Counterfeit is a type design exercise with the objective of using the least amount of modules for the letterforms. What resulted is that at large scale it becomes display, hard to read and decipher each glyph, but at small scales the gaps between modules close and becomes more readable.

TEMPS DE FLORS

This risograph print is composed using a wide range of typefaces that spell out the track titles from the rap album Temps de Flors by Mallorcan rap artist Pode. The piece has been translated into black and white for this magazine edition, while preserving the characteristic texture and material quality of risograph printing. The diversity of typographic styles, shapes and visual rhythms reflects the album’s own spirit: a varied, vibrant body of work full of life, contrasts, and expressive energy

holding, (shift)ing

holding, (shift)ing is a textile installation about care work, mental load, and domestic labour. Seven white aprons become a tablecloth through stitching and embroidery; a cyclical poem and childhood drawings surface in thread and print. An archive book gathers tests, samples, and foils from production, held by eyelets and safety pins, while a translucent flyer uses rotation and layering to make hidden weight perceptible.

SPRACHMUSKEL

Communication. Strength builds up like a muscle. Phrases are projected as texture onto a continuously pulsating structure. The beauty of language becomes visible through the visual abstraction of letter forms.

Be Kind

This custom lettering draws inspiration from the shape of a heart, which dictated the construction of all the letters. Custom lettering created for the Type Campus 2025 call for entries.

Standard Singlish

How should Singlish be perceived in our society today? Is it an incorrect form of English? Or a unique language that is deserving of greater respect?
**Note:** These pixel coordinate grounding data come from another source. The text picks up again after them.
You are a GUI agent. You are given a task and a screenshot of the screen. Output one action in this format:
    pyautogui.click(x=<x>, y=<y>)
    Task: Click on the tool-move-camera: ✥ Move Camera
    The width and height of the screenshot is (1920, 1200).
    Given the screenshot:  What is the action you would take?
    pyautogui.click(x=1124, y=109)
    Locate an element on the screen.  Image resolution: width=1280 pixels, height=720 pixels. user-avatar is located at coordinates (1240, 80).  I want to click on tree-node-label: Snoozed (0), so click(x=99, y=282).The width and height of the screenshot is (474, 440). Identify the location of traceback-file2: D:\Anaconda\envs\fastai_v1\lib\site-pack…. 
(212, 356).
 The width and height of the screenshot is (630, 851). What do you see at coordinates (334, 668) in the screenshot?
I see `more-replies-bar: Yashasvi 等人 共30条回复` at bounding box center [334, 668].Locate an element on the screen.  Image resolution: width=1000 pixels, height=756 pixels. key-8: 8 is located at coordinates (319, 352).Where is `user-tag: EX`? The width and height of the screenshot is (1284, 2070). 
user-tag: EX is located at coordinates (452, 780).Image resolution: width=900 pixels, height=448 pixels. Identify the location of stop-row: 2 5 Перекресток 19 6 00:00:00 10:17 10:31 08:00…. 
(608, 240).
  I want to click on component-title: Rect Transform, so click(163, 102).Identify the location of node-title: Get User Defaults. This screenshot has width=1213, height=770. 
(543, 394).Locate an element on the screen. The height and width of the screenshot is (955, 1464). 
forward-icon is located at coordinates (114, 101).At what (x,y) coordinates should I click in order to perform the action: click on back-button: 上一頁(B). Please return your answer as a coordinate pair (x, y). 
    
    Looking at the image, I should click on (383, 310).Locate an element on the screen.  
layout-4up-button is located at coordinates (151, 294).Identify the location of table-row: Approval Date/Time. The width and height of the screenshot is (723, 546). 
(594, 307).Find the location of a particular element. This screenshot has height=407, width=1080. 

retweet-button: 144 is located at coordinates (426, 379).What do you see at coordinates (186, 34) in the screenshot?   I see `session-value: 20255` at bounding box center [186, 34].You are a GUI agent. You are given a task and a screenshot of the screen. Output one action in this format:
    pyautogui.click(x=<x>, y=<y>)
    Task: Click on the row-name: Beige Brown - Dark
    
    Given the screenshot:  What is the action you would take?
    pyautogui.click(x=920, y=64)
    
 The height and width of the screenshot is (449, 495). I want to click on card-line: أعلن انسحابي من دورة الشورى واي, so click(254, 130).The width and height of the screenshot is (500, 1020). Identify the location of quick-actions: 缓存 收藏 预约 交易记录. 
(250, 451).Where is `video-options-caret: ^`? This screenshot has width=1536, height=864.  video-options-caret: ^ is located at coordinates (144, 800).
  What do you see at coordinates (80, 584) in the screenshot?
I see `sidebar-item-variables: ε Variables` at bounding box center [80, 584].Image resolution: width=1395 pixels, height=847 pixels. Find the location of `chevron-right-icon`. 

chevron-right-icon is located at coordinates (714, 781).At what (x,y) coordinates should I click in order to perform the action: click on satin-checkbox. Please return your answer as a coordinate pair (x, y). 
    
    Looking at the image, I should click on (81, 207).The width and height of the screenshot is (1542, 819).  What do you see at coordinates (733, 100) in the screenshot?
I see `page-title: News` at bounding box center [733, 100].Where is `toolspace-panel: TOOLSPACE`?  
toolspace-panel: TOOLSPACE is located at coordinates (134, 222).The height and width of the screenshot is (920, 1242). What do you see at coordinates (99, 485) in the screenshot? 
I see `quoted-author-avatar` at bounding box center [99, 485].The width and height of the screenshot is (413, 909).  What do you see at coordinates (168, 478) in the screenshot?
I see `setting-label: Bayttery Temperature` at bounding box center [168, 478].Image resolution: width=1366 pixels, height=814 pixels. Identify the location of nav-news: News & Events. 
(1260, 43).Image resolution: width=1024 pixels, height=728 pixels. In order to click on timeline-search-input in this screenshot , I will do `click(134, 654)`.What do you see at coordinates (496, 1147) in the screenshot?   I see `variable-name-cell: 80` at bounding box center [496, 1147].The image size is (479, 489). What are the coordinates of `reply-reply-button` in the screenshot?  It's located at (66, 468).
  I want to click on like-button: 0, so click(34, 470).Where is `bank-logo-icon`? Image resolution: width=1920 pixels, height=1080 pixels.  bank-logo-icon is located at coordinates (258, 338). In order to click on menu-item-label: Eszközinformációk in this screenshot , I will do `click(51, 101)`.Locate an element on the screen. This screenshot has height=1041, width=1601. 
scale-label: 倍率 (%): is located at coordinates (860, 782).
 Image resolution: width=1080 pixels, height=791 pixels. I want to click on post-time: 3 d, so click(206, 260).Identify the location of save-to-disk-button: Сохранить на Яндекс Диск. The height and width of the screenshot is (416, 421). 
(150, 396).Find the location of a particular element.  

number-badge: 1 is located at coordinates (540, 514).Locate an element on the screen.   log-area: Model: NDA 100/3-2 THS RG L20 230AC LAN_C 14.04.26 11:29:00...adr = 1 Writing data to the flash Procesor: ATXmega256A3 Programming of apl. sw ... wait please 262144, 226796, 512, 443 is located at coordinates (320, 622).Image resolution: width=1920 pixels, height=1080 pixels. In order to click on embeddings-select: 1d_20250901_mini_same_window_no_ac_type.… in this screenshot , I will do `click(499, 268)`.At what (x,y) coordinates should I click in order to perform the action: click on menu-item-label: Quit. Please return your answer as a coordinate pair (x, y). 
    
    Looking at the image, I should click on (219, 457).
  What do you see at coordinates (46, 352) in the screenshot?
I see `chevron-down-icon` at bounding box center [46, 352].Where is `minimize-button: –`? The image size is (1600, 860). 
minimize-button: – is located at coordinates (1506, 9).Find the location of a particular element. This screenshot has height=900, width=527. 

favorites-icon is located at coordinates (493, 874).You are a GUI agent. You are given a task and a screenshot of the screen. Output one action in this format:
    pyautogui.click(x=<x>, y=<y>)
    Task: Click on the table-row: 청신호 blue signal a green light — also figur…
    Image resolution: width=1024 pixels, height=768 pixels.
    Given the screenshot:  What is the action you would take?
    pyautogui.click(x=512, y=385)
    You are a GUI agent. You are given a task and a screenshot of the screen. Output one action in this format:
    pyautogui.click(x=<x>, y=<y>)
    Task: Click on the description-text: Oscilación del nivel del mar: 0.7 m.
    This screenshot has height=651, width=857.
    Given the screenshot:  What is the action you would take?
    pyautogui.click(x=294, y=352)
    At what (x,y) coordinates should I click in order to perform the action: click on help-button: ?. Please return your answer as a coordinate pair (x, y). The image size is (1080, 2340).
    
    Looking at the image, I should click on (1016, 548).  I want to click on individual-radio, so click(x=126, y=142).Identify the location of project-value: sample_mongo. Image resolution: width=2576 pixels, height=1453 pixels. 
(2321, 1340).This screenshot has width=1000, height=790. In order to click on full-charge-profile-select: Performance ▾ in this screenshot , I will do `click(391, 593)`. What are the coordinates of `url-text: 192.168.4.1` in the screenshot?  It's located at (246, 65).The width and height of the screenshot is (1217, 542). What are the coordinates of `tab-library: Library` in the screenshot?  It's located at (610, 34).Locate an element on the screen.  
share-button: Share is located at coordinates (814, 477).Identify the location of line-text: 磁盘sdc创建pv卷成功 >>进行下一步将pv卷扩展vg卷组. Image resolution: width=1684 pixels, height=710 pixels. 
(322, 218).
Standard Singlish challenges viewers to reconsider the status of Singlish by introducing a new Singlish typographical system together with a set of educational materials that reimagine a future where Singlish is formalised.

Maaster Sanz

Maaster Sanz is a variable font family of three styles that uses deliberate interpolation “errors” as a visual language. By researching technical failures, the designer developed methods – reversed contours, changed component order, and incorrect path directions – controlled via Weight and Glitch axes. This turns technical flaws into a generative tool, allowing users to decide how far letterforms “break,” bridging conventional type design with experimental deformation.

can you read me?

The work was created within the seminar “Can you read me?” by Susanne Stahl at the University of Applied Sciences Potsdam, including a two-day workshop with Giulia Schelm from Studio Burrow. Through analogue and digital experiments with glyphs using unconventional materials and parametric tools, the limits of legibility were explored.